Penulis juga merekonstruksi pula tentang bagaimana peristiwa Sultan Mahmud yang mengangkat Tengku Sulung (Putra dari Tok Sulung dan Raja Maimunah) sebagai panglima besar yang diberkan kuasa untuk menjaga wilayah Reteh dan sekitarnya yang menjadi wilayah kekuasaan taklukan Kerajaan Riau termasuk daerah Batin Enam Suku: Igal, Mandah, Enok, Kateman, Gaung Anak Serka dan Reteh. Di Reteh, Tengku Sulung kembali memimpin perang melawan Belanda dalam perang Reteh dengan membangun sebuah benteng yang berada di Kuala Sungai Batang. Wilayah itu saat ini dinamakan Desa Benteng , kecamatan Sungai Batang, Indragiri Hilir Provinsi Riau. Di Reteh dan wilayah sekitarnya inilah kemudian keturunan suku Iranun dari Tempasuk itu berkembang dan menyebar hingga saat ini.
Dan tak kalah dramatis dan menarik adalah kisah percintaan Tok Lukus, sang Raja Lanun (Panglima Lanun Alang Tiga) dengan putri Tengku Yahya (Sultan Yahya), Tengku Maimunah (Raja Maimunah). Kisah percintaan Tok Lukus dan Tengku Maimunah ternyata juga dialami oleh sang wartawan, Encik Nadin saat penelusurannya untuk mencari jejak-jejak suku Iranun. Nadin terjebak perasaan pada gadis keturunan Iranun, Raja Julia. Mereka bertemu di Desa Kuala Patah Parang, Indragiri Hilir.

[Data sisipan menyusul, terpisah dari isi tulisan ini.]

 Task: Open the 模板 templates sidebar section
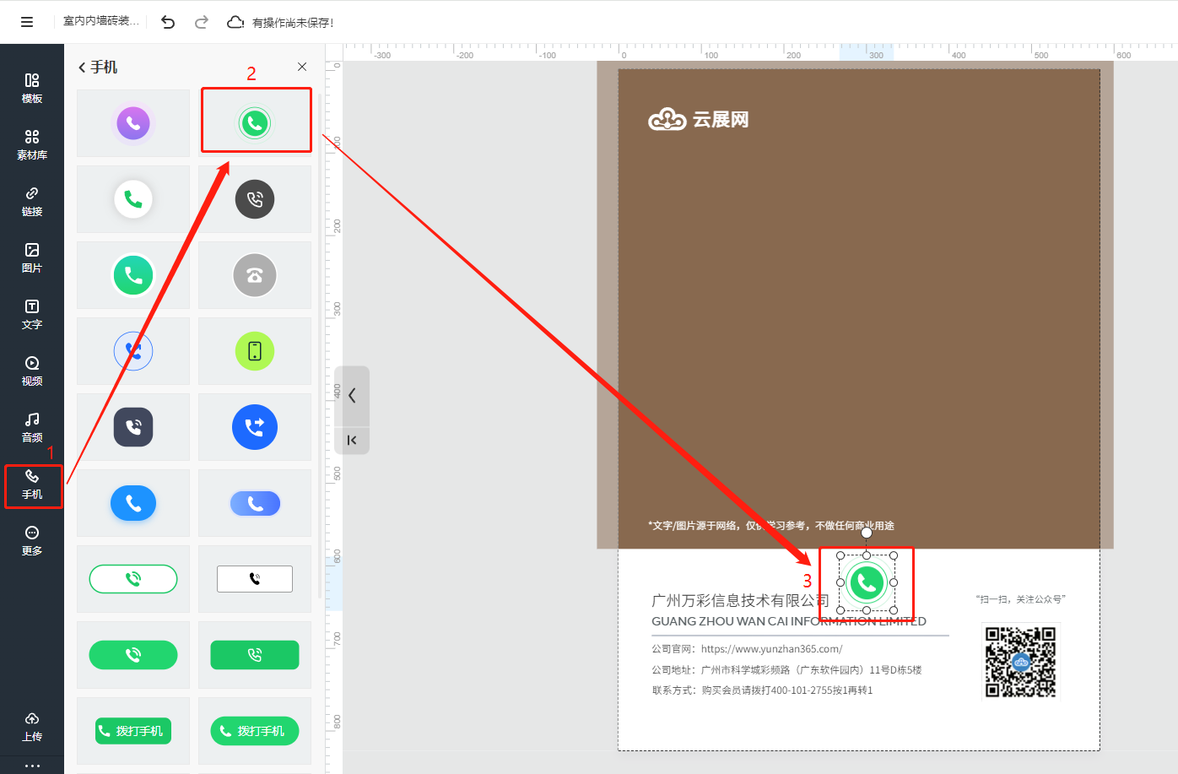(x=32, y=88)
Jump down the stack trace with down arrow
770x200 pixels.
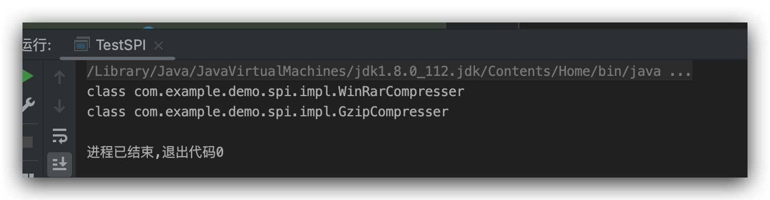tap(59, 106)
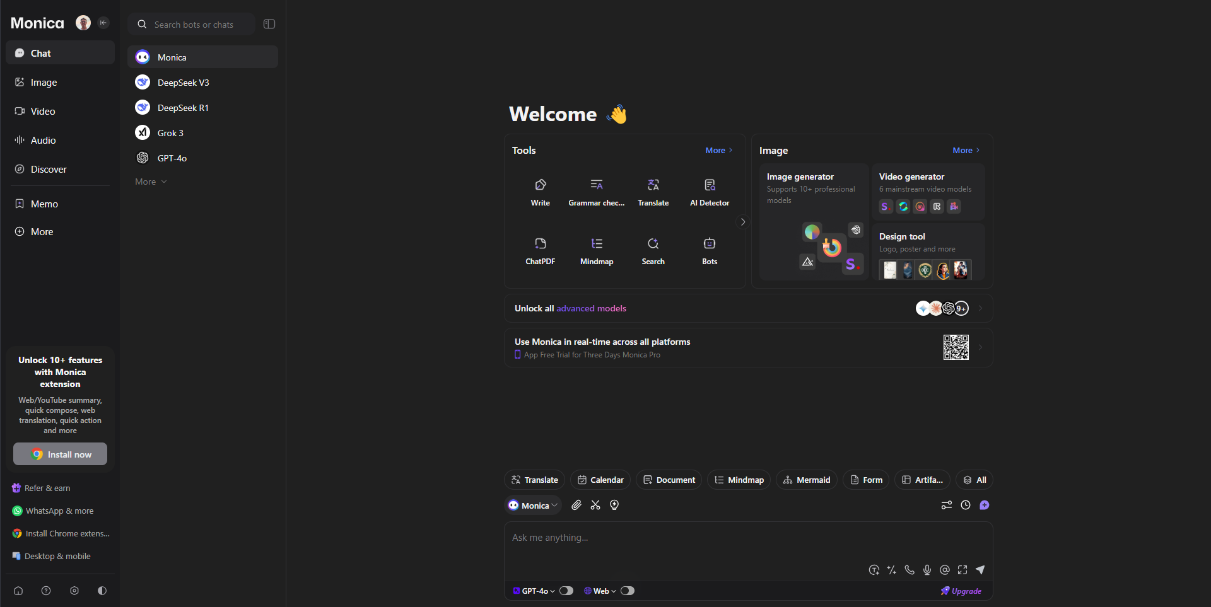
Task: Toggle the GPT-4o switch
Action: point(566,591)
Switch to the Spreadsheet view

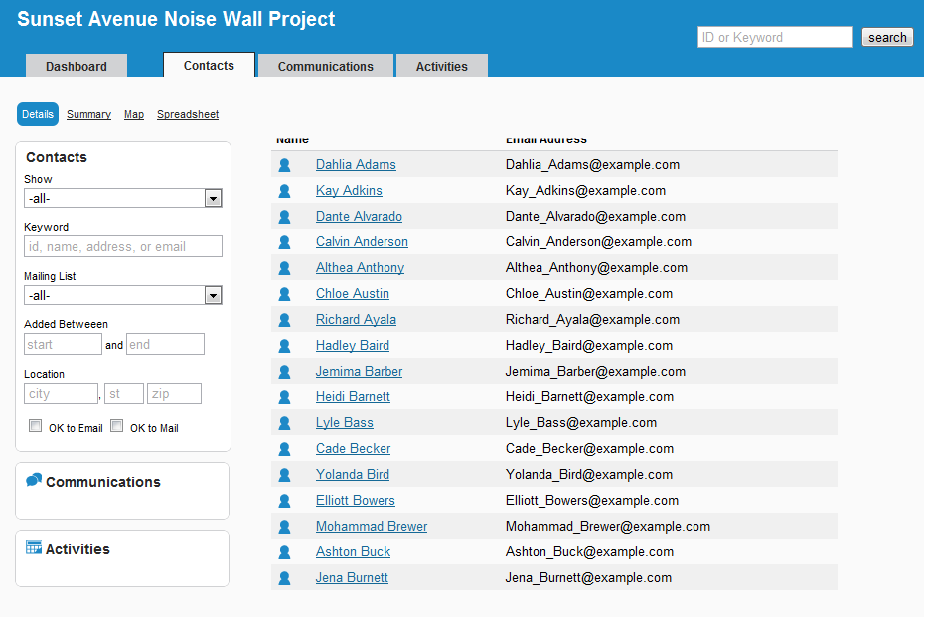tap(188, 115)
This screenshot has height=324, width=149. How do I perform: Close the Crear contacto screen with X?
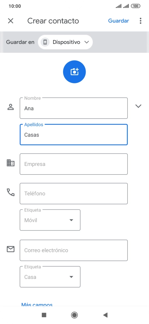click(11, 21)
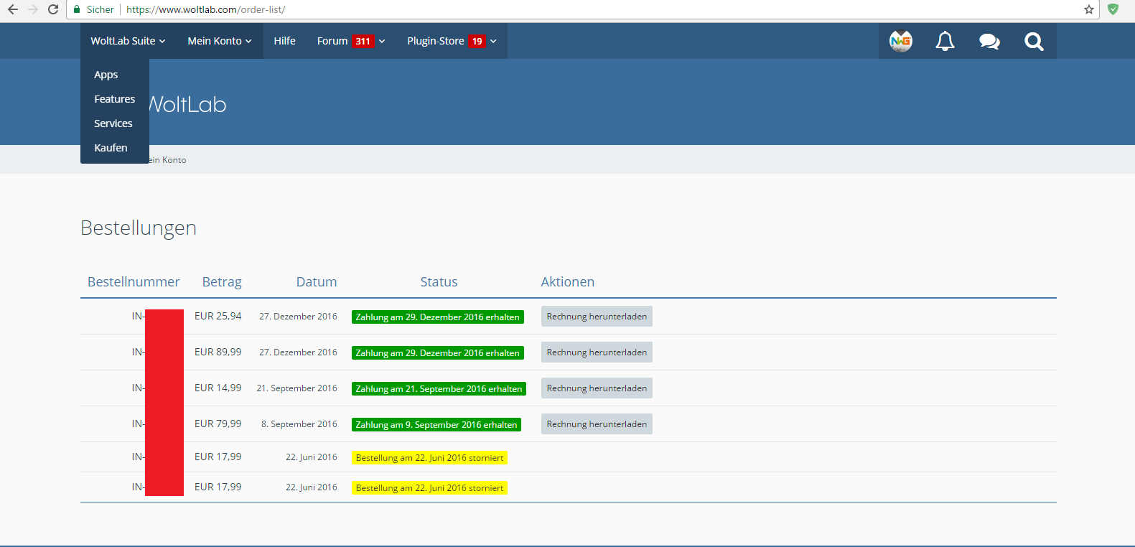Click the browser reload icon
The width and height of the screenshot is (1135, 547).
point(53,9)
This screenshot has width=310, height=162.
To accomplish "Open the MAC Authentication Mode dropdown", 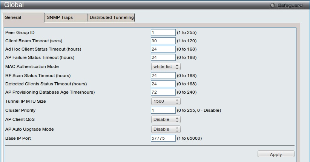I will click(x=166, y=66).
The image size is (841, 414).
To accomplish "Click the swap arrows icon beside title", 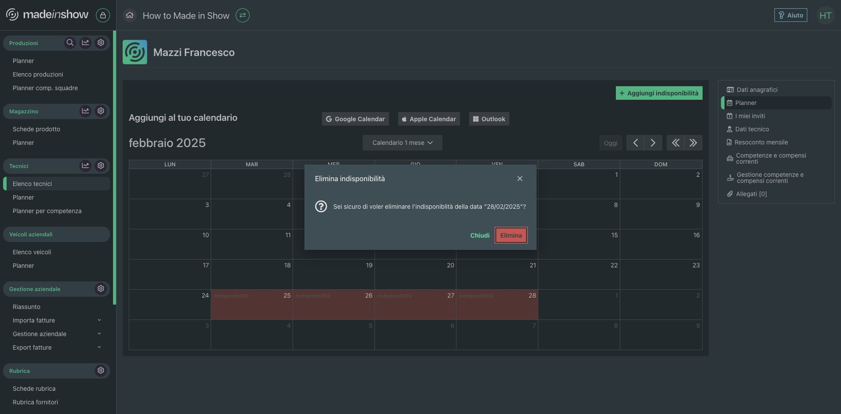I will [242, 15].
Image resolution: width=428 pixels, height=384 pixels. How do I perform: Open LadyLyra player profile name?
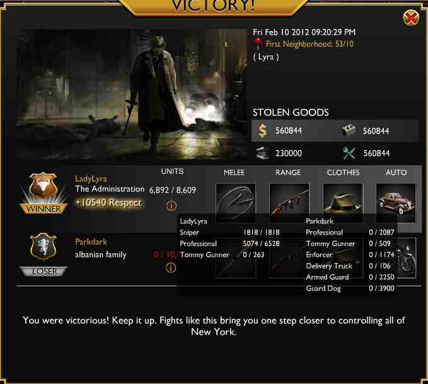(91, 179)
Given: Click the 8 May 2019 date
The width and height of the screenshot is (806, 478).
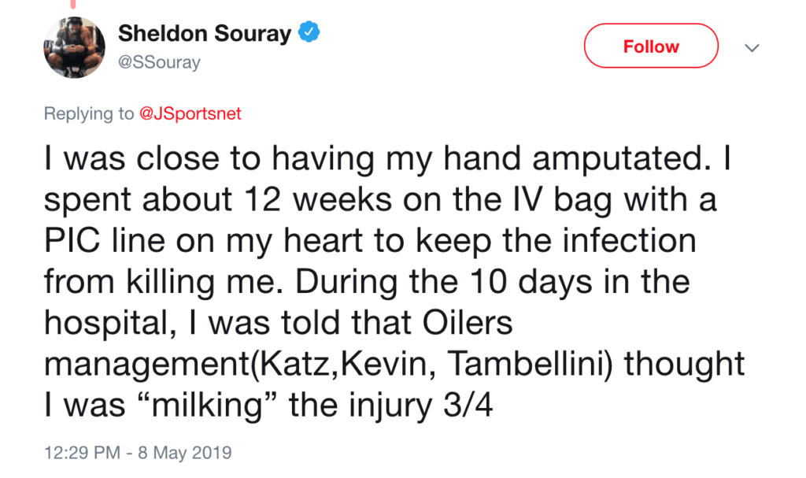Looking at the screenshot, I should tap(189, 453).
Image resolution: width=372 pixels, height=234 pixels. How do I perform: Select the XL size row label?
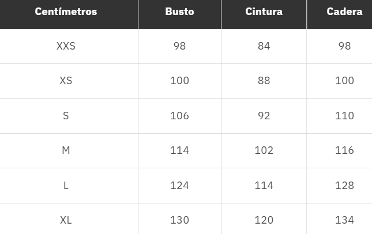pos(66,220)
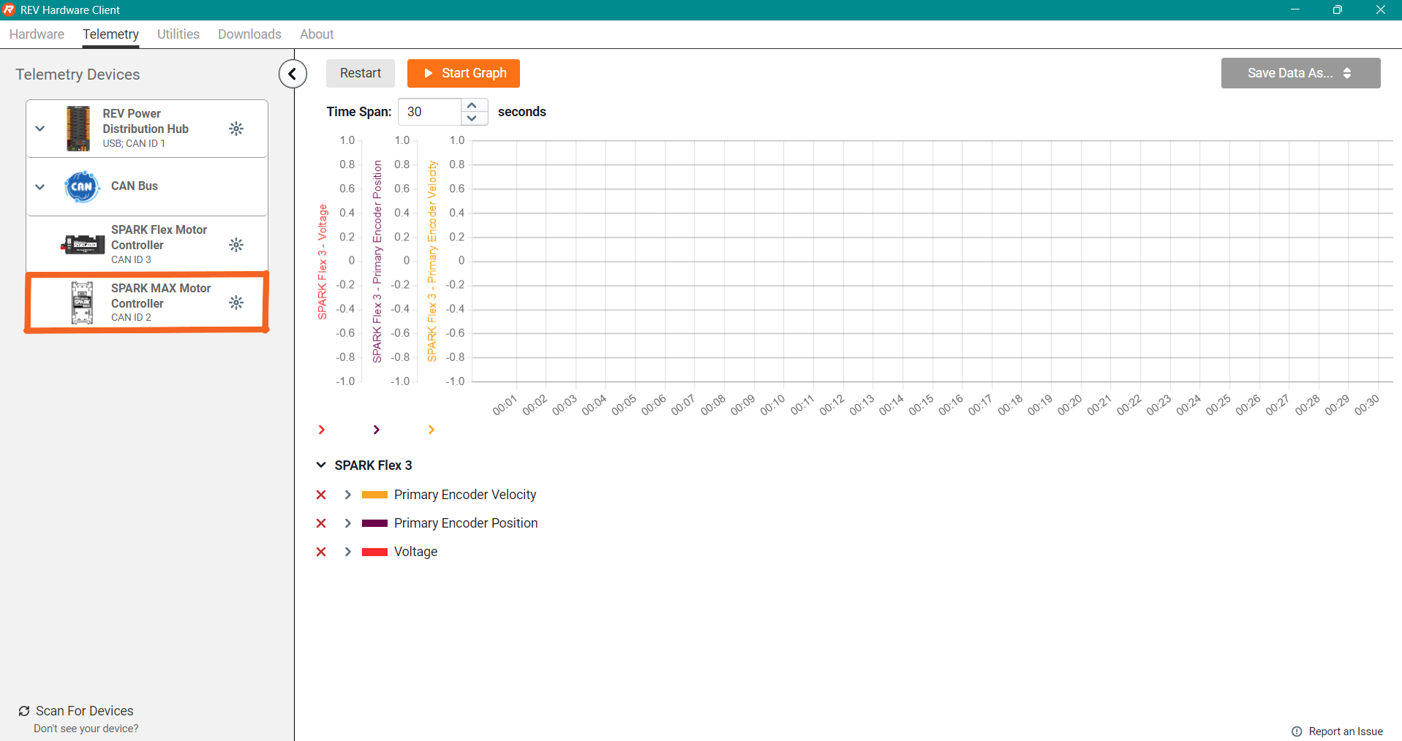This screenshot has width=1402, height=741.
Task: Open the Save Data As dropdown
Action: (1300, 73)
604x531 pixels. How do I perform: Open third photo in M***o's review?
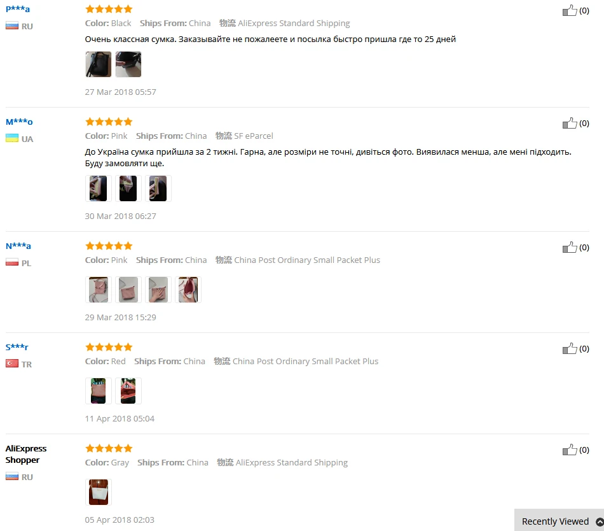click(x=158, y=188)
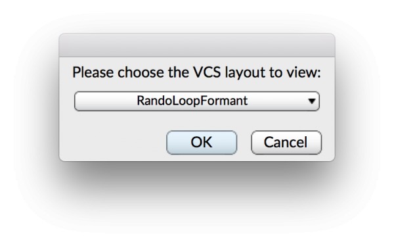Click blank space below the layout selector

coord(197,120)
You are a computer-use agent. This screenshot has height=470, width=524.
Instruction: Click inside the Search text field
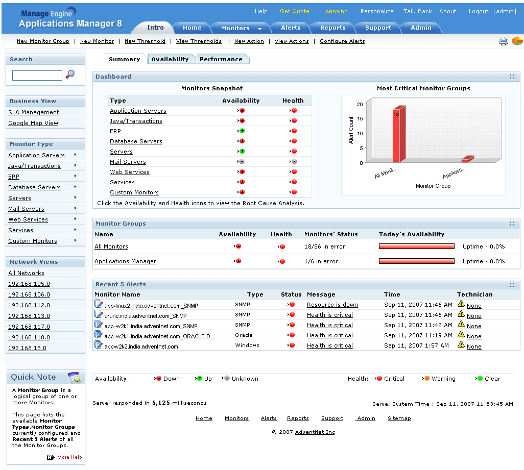(x=37, y=75)
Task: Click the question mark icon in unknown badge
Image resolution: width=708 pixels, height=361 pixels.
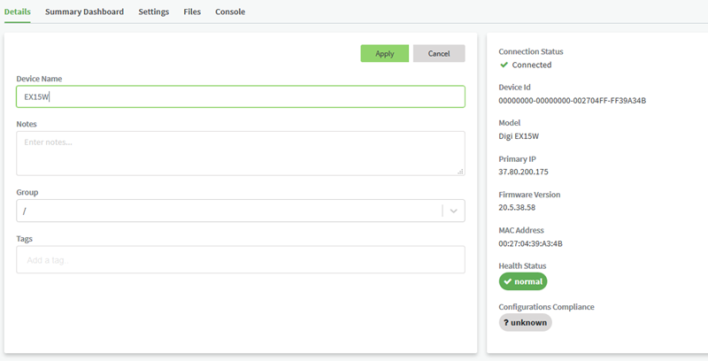Action: point(506,323)
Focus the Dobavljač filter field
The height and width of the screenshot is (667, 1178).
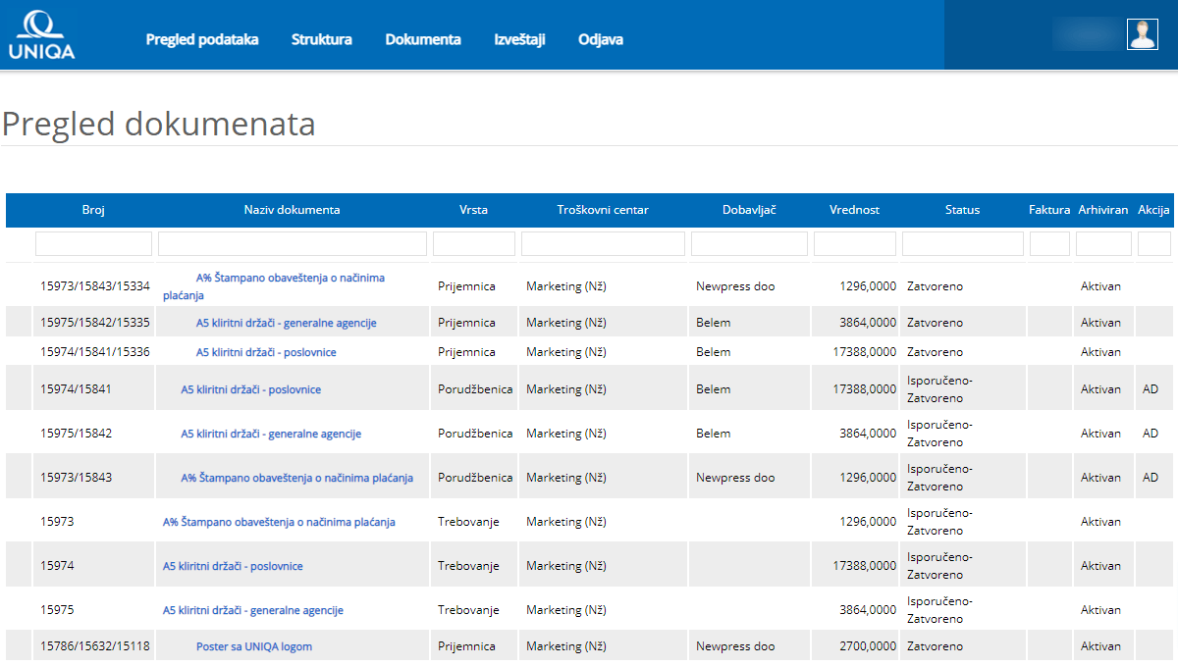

Sebuah desa yang merupakan wilayah terbesar persebaran suku Iranun di wilayah Riau.
Ikhtisar Perlawanan Rakyat Riau dalam Perspektif Sejarah
Sebagai pelengkap gambaran sejarah yang dimuat penulis dalam novel Lanun Alang Tiga tersebut maka digambarkan pula lebih rinci perspektif sejarah peristiwa bersejarah perlawanan rakyat Riau terhadap VOC. Sejarah maritim masa kerajaan di Nusantara dari abad ke-17 hingga akhir abad ke-19 menggambarkan upaya untuk menjaga kedaulatan sebagai upaya mendukung pelayaran dan perdagangannya. Pesisir Timur Sumatra, Kepulauan Riau dan Selat Malaka merupakan wilayah penting dan menarik untuk dibicarakan. Pada masa itu, kesultanan Riau-Johor menghadapi monopoli perdagangan VOC dalam persaingan dengan EIC-Inggris. Peperangan laut yang hebat meletus antara tahun 1783 – 1784 antara Raja Haji melawan VOC. Setelah gugurnya Raja Haji fi sabilillah perlawanan Rakyat Riau terhadap VOC tidak pernah surut. Sultan Riayat Syah melanjutkan perjuangan bekerjasama dengan suku Iranun yang berasal dari Filipina Selatan untuk membebaskan monopoli VOC dan menegakkan (kembali) kedaulatan wilayah kesultanan Riau yang terpasung oleh kontrak perjanjian 1785 yang mengakui kekuasaan VOC.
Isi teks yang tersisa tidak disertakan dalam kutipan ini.